Content starts

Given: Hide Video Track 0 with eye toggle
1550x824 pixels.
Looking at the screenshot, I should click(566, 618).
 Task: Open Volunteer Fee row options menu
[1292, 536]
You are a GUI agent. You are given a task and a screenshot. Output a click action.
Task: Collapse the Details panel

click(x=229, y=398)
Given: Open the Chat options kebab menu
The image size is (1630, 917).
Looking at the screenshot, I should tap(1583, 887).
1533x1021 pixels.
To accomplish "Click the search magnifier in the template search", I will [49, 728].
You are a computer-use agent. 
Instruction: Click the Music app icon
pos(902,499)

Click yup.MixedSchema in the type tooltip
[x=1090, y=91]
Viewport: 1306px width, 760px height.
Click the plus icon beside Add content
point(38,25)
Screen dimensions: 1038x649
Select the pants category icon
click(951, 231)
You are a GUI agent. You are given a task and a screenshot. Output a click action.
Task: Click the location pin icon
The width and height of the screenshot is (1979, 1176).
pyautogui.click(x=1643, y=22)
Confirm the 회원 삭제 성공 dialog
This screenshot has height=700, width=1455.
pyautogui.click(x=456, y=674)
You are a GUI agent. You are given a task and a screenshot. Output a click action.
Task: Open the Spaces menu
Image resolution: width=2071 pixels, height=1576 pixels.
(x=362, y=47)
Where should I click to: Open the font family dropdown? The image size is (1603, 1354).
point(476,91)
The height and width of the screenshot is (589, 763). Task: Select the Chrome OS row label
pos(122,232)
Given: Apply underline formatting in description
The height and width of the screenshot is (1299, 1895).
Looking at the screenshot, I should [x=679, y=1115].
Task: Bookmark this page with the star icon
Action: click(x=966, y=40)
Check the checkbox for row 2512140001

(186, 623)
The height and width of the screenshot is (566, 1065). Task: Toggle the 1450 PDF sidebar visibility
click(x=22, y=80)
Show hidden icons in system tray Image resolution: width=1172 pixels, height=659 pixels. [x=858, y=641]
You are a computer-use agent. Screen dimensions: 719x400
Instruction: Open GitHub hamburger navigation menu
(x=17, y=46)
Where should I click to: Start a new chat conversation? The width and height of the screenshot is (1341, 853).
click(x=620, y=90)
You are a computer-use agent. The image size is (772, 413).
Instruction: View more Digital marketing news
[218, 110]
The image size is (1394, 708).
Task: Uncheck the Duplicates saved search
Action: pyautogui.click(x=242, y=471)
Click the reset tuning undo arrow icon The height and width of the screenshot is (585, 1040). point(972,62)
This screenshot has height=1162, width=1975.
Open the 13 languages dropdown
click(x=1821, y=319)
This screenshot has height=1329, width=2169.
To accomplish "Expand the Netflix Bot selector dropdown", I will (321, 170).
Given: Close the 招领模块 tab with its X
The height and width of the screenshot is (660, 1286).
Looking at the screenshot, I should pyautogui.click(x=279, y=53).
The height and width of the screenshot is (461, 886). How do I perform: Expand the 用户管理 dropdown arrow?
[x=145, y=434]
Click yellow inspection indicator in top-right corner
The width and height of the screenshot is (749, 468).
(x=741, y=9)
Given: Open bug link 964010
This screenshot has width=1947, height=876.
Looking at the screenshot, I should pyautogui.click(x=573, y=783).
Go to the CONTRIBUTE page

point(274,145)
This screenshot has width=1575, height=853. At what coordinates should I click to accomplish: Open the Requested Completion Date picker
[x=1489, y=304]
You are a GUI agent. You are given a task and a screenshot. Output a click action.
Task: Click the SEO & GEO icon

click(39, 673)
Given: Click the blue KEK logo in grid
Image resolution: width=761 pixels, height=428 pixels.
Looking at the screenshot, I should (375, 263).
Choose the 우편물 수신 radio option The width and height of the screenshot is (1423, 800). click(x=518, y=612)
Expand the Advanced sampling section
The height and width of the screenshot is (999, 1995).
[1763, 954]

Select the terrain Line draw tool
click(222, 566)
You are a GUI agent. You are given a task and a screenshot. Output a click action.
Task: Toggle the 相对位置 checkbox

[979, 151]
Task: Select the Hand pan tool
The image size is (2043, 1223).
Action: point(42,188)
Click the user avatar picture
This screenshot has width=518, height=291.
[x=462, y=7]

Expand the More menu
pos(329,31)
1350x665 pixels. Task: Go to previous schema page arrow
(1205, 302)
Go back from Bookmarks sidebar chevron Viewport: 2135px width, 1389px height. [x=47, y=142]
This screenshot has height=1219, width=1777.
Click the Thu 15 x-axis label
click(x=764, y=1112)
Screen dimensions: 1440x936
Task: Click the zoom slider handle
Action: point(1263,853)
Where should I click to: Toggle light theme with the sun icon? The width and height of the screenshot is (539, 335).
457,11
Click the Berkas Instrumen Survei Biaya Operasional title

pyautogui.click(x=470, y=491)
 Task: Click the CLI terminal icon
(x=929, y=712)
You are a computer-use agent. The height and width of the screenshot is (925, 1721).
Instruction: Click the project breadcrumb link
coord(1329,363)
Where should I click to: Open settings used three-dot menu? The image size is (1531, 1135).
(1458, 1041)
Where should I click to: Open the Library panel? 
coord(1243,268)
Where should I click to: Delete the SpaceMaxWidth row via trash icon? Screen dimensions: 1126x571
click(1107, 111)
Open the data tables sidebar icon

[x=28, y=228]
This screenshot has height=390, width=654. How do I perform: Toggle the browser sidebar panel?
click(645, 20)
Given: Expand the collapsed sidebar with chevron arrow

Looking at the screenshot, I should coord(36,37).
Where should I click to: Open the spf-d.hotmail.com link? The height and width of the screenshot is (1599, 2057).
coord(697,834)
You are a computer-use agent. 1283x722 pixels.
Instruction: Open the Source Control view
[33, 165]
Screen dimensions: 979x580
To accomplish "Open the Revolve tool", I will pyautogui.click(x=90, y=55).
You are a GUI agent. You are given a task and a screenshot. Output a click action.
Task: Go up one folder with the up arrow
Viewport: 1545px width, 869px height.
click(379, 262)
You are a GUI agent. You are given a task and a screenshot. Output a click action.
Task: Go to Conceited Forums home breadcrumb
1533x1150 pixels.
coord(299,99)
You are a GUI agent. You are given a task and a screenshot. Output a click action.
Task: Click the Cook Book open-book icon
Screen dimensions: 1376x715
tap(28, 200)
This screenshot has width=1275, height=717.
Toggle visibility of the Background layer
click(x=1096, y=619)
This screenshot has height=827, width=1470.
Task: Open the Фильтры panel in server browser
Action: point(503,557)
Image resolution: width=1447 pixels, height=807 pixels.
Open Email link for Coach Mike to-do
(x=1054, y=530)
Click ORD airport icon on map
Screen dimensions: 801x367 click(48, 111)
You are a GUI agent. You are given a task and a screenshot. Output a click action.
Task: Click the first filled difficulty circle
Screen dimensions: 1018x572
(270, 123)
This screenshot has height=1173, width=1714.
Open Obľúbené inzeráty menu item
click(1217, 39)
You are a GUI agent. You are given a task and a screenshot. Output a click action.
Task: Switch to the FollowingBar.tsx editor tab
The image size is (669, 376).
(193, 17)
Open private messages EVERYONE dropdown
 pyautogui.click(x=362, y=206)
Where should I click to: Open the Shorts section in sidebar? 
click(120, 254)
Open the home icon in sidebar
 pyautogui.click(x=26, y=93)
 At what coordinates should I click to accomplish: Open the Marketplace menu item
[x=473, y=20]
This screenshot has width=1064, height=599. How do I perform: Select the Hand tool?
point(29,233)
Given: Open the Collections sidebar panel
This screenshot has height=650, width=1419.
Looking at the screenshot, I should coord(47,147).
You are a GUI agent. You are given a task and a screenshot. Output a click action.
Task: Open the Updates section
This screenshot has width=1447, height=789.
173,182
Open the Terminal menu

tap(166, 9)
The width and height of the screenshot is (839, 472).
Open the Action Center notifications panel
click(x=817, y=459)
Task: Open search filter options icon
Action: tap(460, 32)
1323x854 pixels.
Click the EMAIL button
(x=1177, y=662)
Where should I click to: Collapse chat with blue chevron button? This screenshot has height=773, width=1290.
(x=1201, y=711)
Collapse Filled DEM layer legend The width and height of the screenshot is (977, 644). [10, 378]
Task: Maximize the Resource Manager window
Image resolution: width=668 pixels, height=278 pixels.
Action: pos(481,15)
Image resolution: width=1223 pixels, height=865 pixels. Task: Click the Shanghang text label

Content ends

> **Task instructions**
Would you copy, word for word, only the lines from the start of the listing to the one that contains "Given: Open the Chat options kebab menu", both included?

> **Reply**
Given: Hide Video Track 0 with eye toggle
1550x824 pixels.
Looking at the screenshot, I should click(566, 618).
 Task: Open Volunteer Fee row options menu
[1292, 536]
You are a GUI agent. You are given a task and a screenshot. Output a click action.
Task: Collapse the Details panel

click(x=229, y=398)
Given: Open the Chat options kebab menu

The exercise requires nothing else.